Crisply renovated tenements and a gleaming three-year-old police precinct speak to the neighborhood’s striking transformation in the last decade, as community redevelopment dollars have replaced vacant lots with vital resources. The school looms next to them as an ugly reminder of the not-so-distant past, when drug gangs roamed the neighborhood, taking over entire buildings. The gangs didn’t care that P.S. 90 was chock-full of asbestos. According to local lore, they used the school’s basement to dump dead bodies.
But to Phil Thompson, a political science professor at Columbia University and an advisor to the Harlem Congregations for Community Improvement (HCCI), a group that has taken on major urban redevelopment projects in this neighborhood, the school looks more promising. In its boarded-up windows and flooded basement, he sees the future of Harlem.
HCCI leaders and Thompson envision P.S. 90 being reconstituted as a technology center for area residents, providing an array of high-tech training and services for residents and businesses desperate for skilled workers. HCCI’s president, Rev. Preston Washington, promises nothing less than “the center for the most advanced technological and telecommunications found in any inner city community in the world.”
But to hear it from Thompson, P.S. 90 also holds one answer to some of the most vexing problems of our age. Think gridlock. Air and water pollution. Shrinking open space. At the center of it all slouches that creeping monster known as sprawl. In the suburbs, sprawl is no longer merely a quality of life issue; in many communities, it has become public enemy number one. Spurred by rising public disenchantment, a loose coalition of planners, politicians, and activists has coalesced to form a movement calling for “smart growth” as a strategic response.
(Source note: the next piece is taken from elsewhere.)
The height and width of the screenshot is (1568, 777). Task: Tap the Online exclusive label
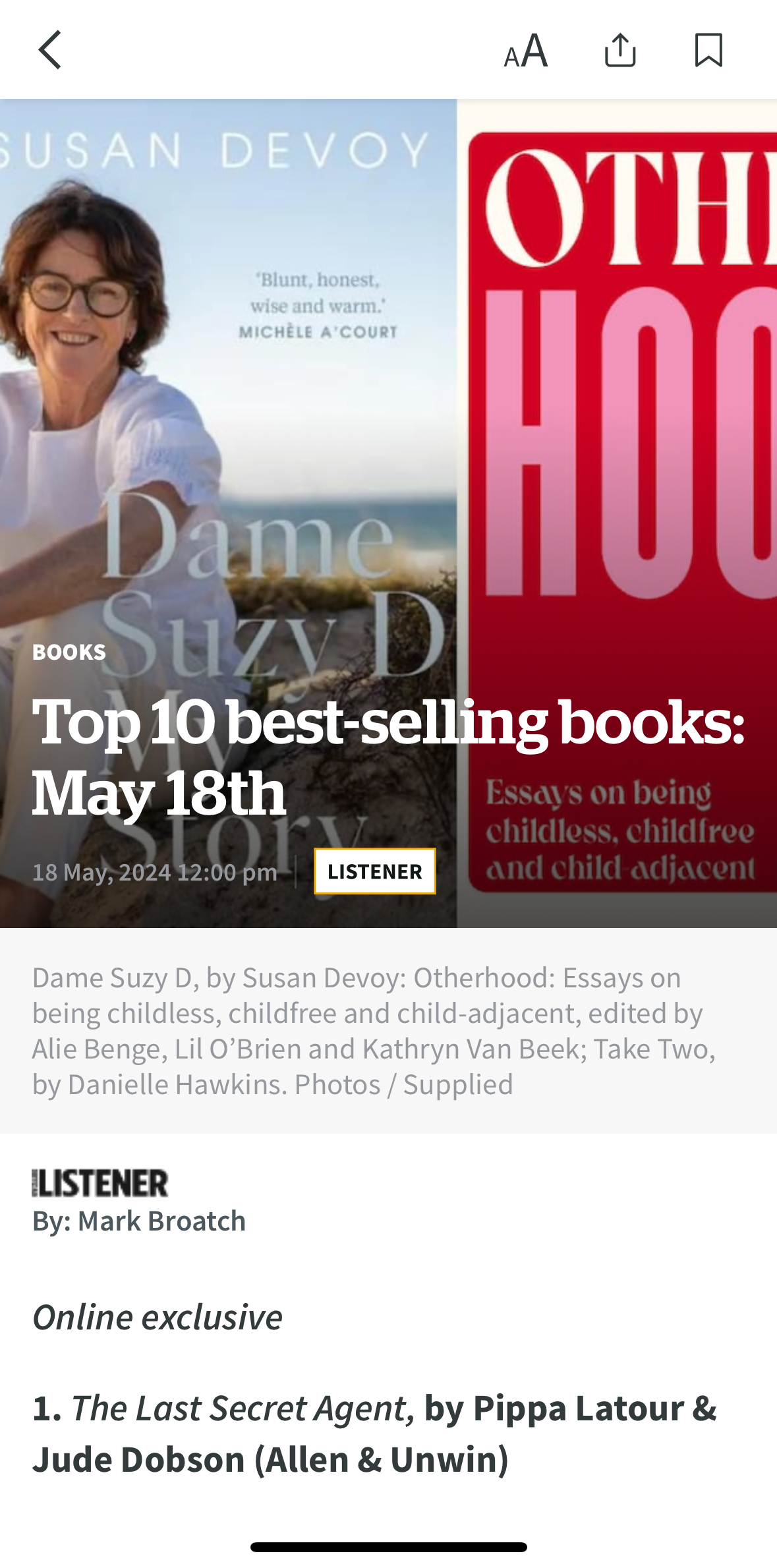pos(157,1317)
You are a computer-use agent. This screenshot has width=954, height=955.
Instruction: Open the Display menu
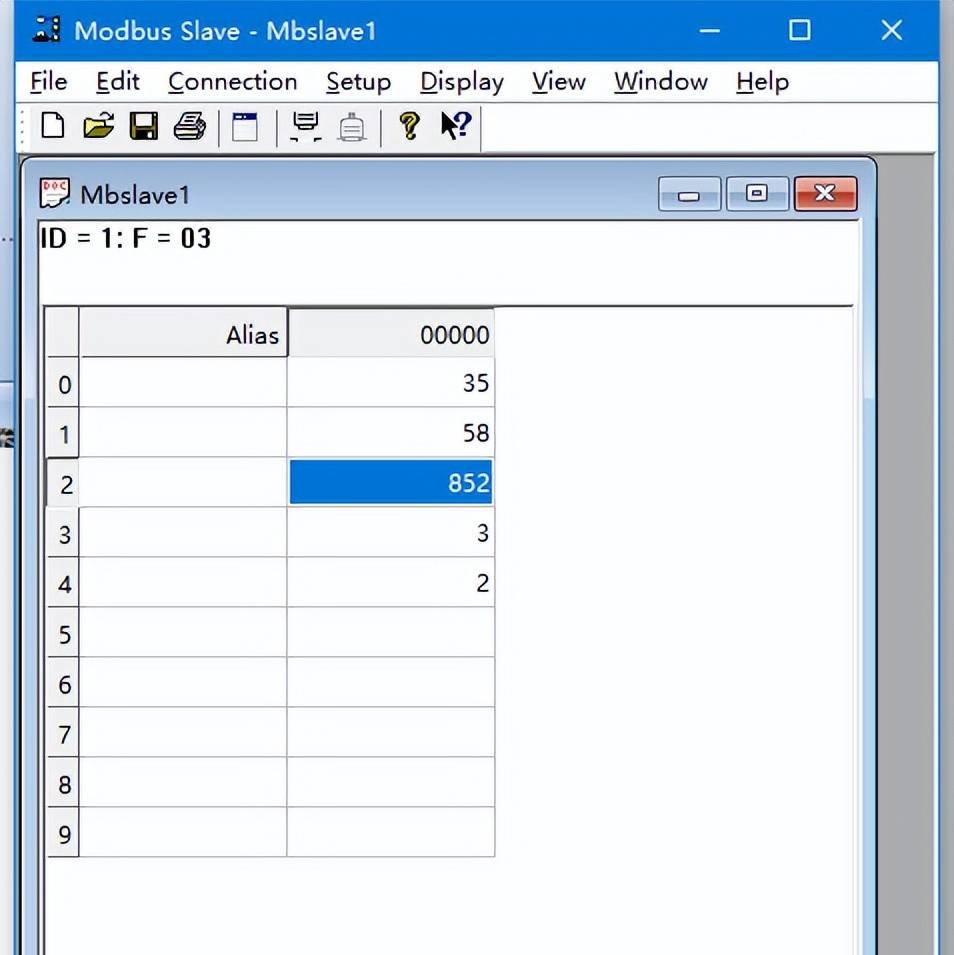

Smart growth encompasses everything from the promotion of growth boundaries, which prevent suburbs from consuming pasture, to public transportation, denser development and the protection of open space. And it’s picking up momentum. In the last year, 37 governors mentioned sprawl in their State of the State addresses, and Vice President Al Gore has made his “Building Livable Communities Initiative” a key issue in his campaign. In 1999, state legislatures introduced about 1,000 land-use reform bills; 200 of them passed. Billions of public and private dollars have been set aside to buy up dwindling forests and farms. And last year, 30 philanthropic foundations–from the Bank of America to the Ford Foundation–came together to help form the Funders’ Network for Smart Growth and Livable Communities, which is looking for ways to make their money more effective. In the eyes of some longtime advocates for controlled development, like Richard Moe, President of the National Trust for Historic Preservation, “sprawl is finally getting the attention it deserves.”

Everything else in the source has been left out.